Supplied text ->
▶

Southwest counties follow state trend
Colorado’s Beforeplay campaign, aimed at reducing unintended pregnancies, is having an effect. Teen pregnancies in the state dropped 34 percent from 2009 to 2012.

A campaign to prevent unintended pregnancies in Colorado that’s nearing its second anniversary is paying off, the director of the effort says.

“Teen pregnancies have plummeted,” Greta Klingler, family planning coordinator at the Colorado Department of Public Health and Environment, said in a telephone interview. “We’re also seeing fewer teen second pregnancies.”

Teen pregnancies dropped 34 percent from 2009 to 2012, Klingler said. Second pregnancies fell 45 percent in the same period, she said.

The state health department and the Colorado Initiative to Reduce Unintended Pregnancies sponsor the campaign, which is called Beforeplay.

Kristi Stump, manager of the family planning and immunization clinic at San Juan Basin Health Department, which serves La Plata and Archuleta counties, is seeing similar trends.

The clinic counsels low-income women about family planning and sexual-health services and does pregnancy testing, Stump said. The work is free or low-cost.

The clinic receives federal Title X funding through the state for family planning. The amount depends on the number of clients expected to be seen, which this fiscal year (ending in July 2014), is 1,200.

The federal funding is $129,000, but it covers about 35 percent of the full cost, Stump said. The shortfall is covered by the counties, patient fees and Medicaid reimbursement.

Among unintended pregnancies are the strictly “oops!” type or a pregnancy that is planned but occurs earlier than intended.

◀

Work task 1 ->
Answer these questions from the Beforeplay article, one line each:
(a) By what percent did teen second pregnancies fall from 2009 to 2012?
(b) Which counties does San Juan Basin Health Department serve?
(c) How much federal funding does the clinic receive?
Work task 2 ->
Does each statement agree with the Beforeplay article? Answer yes or no for each, and quote the words from the article that decide it.
(a) The state health department is the campaign's only sponsor.
(b) The federal funding covers about 35 percent of the clinic's full cost.
(c) The clinic's expected number of clients for the fiscal year ending in July 2014 is 1,200.
Work task 3 -> Copy the part of the Beforeplay article word for word, starting at "The federal funding" and ending at "and Medicaid reimbursement.".

Data ->
▶

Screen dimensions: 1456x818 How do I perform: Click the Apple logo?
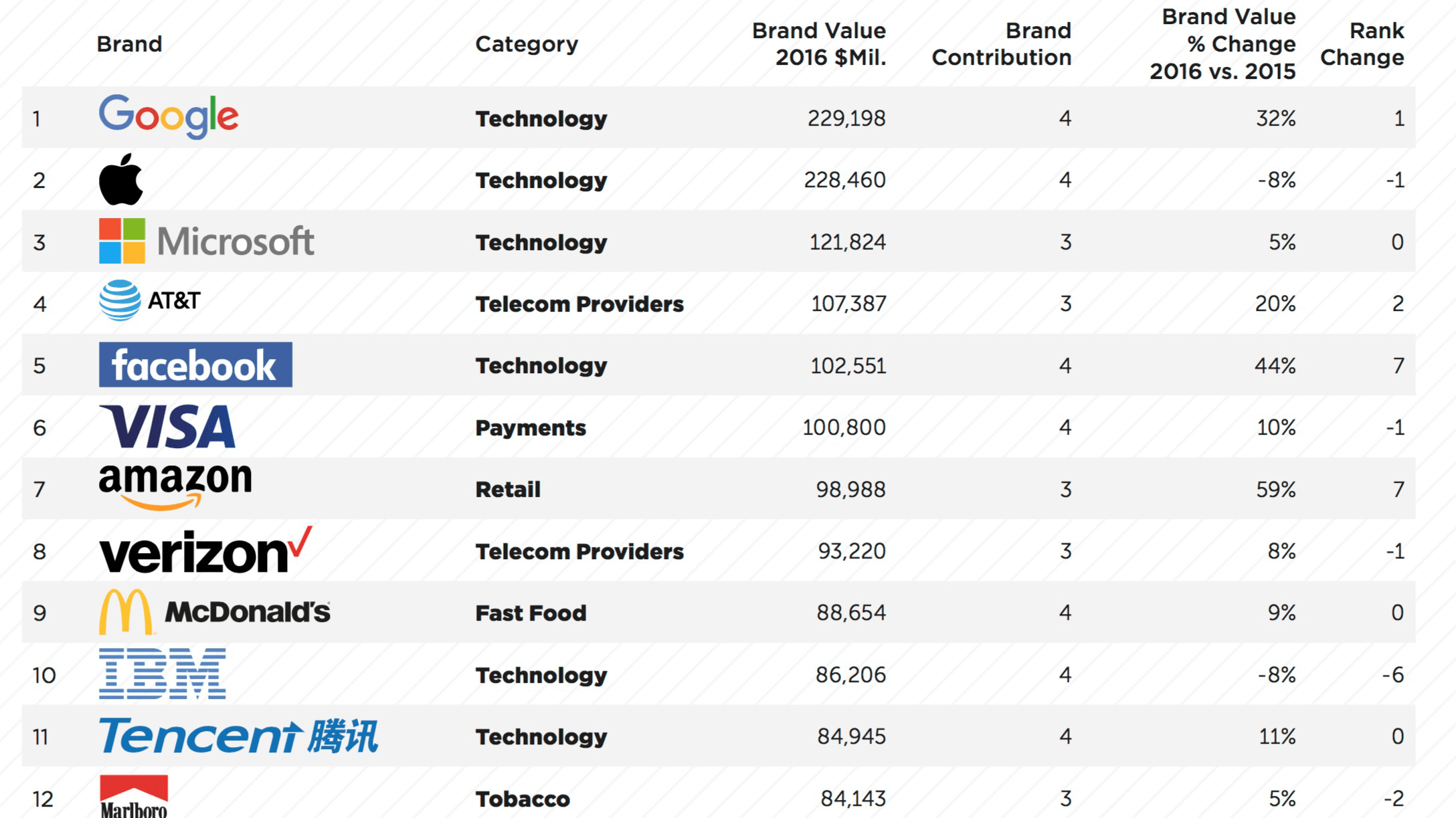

◀

Exercise result 1 ->
(a) 45 percent
(b) La Plata and Archuleta counties
(c) $129,000

Exercise result 2 ->
(a) No: "The state health department and the Colorado Initiative to Reduce Unintended Pregnancies sponsor the campaign"
(b) Yes: "it covers about 35 percent of the full cost"
(c) Yes: "which this fiscal year (ending in July 2014), is 1,200"

Exercise result 3 ->
The federal funding is $129,000, but it covers about 35 percent of the full cost, Stump said. The shortfall is covered by the counties, patient fees and Medicaid reimbursement.